We apply k-means clustering to the aforementioned features and the salary variable in order to find groups of job posts containing similar profiles. The use of these features is associated to their potential impact on salary. As a result, there are 9 clusters separating the offers by salary ranges. Table 3 reports the value of the centroids of each cluster sorted by the average salary. Experience is reported as average years, while Project Leader, Permanent Contract and IT architect are expressed as the number of posts in each group.

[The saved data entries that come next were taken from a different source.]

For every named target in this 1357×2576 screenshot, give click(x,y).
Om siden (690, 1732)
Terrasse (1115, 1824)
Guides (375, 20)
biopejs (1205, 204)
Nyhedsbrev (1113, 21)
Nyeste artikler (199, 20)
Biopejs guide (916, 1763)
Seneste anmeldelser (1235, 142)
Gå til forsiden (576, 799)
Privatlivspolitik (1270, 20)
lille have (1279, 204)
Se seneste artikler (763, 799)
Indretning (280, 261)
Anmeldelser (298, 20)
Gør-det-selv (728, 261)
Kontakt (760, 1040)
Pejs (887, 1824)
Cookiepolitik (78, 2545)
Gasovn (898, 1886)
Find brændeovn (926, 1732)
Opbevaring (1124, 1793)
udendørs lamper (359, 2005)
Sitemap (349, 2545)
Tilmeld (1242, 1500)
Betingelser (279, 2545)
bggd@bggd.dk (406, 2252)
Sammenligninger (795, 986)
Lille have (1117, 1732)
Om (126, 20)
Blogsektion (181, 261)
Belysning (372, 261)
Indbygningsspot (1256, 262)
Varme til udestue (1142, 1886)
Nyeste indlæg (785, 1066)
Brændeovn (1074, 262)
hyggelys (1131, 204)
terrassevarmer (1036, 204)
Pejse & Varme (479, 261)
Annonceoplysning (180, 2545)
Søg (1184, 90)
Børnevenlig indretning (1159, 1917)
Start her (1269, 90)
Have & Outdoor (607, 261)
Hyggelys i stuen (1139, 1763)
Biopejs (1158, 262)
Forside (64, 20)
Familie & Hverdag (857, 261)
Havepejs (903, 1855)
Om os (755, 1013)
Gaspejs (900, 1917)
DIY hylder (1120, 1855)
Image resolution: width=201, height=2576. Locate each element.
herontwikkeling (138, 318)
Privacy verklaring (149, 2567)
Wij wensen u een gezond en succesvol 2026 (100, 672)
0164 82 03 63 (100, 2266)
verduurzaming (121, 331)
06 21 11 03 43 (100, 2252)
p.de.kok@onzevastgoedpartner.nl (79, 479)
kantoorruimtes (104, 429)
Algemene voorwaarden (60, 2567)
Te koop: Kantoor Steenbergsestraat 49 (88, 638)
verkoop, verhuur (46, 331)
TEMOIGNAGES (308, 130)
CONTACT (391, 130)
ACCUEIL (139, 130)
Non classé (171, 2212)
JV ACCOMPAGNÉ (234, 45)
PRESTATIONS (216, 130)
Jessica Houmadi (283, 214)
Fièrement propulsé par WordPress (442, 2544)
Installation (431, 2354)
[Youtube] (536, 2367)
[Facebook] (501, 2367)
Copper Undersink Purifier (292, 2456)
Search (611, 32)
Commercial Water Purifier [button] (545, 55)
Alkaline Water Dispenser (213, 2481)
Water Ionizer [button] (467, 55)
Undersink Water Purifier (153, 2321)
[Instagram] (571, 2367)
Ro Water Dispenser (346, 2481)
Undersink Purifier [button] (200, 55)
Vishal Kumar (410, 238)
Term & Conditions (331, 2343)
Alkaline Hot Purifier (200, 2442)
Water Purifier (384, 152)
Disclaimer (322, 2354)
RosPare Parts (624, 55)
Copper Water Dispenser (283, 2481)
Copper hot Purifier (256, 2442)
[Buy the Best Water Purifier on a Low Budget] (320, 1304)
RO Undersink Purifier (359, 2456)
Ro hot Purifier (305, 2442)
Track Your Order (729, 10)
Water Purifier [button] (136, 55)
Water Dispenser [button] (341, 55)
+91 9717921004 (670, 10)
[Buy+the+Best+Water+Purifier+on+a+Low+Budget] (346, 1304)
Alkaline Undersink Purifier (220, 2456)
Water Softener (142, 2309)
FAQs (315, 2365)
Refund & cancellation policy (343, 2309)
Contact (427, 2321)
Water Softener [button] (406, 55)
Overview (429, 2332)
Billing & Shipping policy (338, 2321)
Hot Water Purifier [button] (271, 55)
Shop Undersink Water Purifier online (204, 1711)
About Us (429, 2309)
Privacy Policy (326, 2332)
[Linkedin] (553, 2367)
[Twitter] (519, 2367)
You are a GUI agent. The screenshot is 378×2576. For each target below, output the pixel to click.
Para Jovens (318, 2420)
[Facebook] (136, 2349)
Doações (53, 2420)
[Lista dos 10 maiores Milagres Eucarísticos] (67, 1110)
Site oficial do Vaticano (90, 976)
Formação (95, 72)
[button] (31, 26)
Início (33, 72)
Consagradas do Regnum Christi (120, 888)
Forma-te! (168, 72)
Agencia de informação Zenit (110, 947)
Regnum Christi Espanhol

# Size Salary (€) Experience (Y) Project Leader (%) Permanent Contract (%) IT architect (%)
1 352 13,749.71 1.25 0.28 35.79 0.56
2 654 19,684.25 1.65 0.76 55.50 0.91
3 605 23,215.70 2.01 2.97 60.49 0.49
4 648 26,336.41 2.47 2.31 64.04 0.77
5 768 29,755.85 2.82 4.16 69.27 2.34
6 431 34,068.44 3.03 7.65 75.63 10.44
7 348 39,693.96 3.64 16.95 84.48 17.24
8 128 48,257.81 3.72 43.75 89.06 10.93
9 24 63,458.33 4.83 37.50 91.66 33.33
Table 3.

Cluster centroids.

The resulting groups display linear increments in terms of most features, thus suggesting, as expected, that salary and job conditions mainly improve with experience. Furthermore, the amount of permanent positions increases significantly from early career jobs (low wage, less than two years of experience in average requirement) to established professionals (more than 3 years of experience, higher salaries), suggesting that movement is promoted by companies at early career stages, since experience appears to shape both salary and permanent contract probabilities.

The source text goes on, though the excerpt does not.